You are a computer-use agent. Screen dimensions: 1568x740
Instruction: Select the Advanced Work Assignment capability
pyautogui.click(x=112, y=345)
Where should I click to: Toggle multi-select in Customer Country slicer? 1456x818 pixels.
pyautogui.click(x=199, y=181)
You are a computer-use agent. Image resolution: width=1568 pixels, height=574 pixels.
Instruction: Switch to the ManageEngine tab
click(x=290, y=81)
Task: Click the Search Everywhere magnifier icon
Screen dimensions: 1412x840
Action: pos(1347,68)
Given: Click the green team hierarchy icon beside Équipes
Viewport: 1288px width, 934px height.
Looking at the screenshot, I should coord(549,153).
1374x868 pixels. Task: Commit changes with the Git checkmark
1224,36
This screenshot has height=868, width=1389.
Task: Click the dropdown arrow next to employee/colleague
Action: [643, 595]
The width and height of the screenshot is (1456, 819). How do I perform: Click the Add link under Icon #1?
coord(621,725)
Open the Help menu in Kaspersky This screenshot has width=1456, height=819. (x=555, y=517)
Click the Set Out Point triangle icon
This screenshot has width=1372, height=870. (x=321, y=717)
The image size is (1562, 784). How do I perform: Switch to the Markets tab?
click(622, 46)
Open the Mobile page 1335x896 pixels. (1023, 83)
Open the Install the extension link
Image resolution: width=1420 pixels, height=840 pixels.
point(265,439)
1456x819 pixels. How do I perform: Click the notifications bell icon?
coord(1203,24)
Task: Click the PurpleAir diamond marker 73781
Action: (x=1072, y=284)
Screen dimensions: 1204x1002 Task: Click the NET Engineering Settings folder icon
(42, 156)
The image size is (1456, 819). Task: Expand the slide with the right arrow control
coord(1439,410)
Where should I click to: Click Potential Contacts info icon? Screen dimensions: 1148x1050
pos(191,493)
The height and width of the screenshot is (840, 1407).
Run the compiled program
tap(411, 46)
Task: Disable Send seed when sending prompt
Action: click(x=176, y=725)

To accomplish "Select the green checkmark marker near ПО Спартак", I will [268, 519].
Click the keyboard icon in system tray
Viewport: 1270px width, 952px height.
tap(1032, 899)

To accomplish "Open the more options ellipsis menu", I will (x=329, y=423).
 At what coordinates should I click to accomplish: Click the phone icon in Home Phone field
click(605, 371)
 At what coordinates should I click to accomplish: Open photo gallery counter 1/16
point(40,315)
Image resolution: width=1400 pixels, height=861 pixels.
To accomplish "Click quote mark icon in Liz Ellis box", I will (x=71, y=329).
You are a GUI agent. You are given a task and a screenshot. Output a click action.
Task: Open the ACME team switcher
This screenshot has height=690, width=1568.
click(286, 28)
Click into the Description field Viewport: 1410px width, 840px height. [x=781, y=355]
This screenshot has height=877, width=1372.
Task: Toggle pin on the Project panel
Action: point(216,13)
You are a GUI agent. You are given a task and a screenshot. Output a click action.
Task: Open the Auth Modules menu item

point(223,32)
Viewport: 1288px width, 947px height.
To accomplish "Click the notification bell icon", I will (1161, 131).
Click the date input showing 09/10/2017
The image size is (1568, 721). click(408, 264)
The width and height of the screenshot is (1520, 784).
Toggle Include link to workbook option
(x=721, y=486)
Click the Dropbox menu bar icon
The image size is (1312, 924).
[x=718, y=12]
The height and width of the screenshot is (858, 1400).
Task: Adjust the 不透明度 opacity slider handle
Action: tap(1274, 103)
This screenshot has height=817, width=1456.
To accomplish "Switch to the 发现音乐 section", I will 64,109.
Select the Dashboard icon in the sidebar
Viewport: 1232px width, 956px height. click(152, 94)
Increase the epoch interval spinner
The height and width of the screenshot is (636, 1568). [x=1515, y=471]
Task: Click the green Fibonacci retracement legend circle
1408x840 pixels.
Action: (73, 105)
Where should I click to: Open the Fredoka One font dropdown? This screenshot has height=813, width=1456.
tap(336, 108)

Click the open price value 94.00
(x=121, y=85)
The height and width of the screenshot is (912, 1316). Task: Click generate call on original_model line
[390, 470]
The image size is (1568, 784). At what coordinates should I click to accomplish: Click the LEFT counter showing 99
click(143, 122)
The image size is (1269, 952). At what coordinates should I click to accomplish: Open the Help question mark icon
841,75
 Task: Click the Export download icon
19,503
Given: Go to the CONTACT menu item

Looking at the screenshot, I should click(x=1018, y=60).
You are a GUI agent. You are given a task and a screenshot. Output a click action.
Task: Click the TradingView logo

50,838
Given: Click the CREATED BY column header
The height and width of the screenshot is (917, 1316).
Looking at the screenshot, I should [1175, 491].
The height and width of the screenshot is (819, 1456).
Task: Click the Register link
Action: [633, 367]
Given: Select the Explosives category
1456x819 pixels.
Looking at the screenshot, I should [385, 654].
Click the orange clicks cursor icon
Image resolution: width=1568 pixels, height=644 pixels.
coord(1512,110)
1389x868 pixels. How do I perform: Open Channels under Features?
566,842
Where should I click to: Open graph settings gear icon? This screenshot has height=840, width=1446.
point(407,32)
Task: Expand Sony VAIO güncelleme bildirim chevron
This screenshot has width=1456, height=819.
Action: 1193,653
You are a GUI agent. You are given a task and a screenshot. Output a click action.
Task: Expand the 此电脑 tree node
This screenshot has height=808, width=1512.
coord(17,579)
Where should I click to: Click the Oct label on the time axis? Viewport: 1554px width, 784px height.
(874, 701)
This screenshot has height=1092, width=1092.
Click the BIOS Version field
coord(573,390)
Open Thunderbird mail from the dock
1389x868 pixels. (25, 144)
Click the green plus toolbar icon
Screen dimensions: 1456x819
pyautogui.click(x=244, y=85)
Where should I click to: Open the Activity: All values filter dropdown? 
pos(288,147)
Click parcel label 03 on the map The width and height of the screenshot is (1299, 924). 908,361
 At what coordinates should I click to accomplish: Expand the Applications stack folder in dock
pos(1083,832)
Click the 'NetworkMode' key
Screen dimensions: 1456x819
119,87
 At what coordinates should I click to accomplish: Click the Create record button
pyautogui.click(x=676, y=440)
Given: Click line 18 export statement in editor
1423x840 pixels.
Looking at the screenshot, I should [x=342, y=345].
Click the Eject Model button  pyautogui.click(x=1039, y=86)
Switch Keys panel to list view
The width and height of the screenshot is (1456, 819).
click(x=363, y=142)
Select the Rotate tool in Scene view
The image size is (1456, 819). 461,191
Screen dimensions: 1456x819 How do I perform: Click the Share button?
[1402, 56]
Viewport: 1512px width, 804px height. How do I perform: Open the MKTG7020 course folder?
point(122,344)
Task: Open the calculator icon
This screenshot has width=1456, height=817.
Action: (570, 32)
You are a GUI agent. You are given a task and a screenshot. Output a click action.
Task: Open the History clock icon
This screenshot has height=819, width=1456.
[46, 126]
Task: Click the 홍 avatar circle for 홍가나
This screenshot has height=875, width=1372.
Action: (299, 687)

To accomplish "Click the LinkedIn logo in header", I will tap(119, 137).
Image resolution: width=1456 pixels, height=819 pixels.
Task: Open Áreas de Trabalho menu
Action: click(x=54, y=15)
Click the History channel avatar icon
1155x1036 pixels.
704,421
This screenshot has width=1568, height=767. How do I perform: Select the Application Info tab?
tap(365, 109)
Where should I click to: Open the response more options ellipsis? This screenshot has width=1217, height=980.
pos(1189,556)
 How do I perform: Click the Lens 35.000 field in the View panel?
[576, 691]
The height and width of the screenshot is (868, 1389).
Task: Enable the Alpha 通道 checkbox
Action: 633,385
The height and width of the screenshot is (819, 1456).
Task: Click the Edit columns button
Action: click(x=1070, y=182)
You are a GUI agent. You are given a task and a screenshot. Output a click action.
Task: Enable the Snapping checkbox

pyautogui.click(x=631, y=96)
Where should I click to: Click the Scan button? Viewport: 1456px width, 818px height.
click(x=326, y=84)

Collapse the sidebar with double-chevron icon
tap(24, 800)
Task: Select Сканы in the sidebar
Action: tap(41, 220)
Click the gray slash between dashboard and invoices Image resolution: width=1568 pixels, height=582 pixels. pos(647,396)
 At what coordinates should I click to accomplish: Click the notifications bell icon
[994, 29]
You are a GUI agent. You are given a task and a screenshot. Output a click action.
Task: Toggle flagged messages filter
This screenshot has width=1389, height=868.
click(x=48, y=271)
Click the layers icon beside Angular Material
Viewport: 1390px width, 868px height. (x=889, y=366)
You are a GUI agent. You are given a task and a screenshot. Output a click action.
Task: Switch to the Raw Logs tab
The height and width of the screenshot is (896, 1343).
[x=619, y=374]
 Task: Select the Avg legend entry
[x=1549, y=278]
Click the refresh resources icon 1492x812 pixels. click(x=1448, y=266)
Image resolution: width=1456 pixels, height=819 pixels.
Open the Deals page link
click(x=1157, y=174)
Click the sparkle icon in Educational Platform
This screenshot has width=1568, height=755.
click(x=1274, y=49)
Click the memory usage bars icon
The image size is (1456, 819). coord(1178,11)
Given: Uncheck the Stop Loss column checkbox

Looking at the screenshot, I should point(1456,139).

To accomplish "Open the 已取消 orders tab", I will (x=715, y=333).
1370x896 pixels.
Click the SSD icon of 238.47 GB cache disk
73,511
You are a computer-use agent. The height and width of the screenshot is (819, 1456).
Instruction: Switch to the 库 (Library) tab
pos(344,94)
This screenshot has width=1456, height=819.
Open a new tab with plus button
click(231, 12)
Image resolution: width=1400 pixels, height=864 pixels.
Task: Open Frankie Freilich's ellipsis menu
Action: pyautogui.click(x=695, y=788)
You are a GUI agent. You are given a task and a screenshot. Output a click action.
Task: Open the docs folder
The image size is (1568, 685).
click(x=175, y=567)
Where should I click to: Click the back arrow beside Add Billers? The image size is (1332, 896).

————

## Directions
For the listing above, print only the lines starting at the line containing "The image size is (1568, 784)." and ending at the line containing "Given: Select the Explosives category", exactly, both included.

## Your response
The image size is (1568, 784). At what coordinates should I click to accomplish: Click the LEFT counter showing 99
click(143, 122)
The image size is (1269, 952). At what coordinates should I click to accomplish: Open the Help question mark icon
841,75
 Task: Click the Export download icon
19,503
Given: Go to the CONTACT menu item

Looking at the screenshot, I should click(x=1018, y=60).
You are a GUI agent. You are given a task and a screenshot. Output a click action.
Task: Click the TradingView logo

50,838
Given: Click the CREATED BY column header
The height and width of the screenshot is (917, 1316).
Looking at the screenshot, I should [1175, 491].
The height and width of the screenshot is (819, 1456).
Task: Click the Register link
Action: [633, 367]
Given: Select the Explosives category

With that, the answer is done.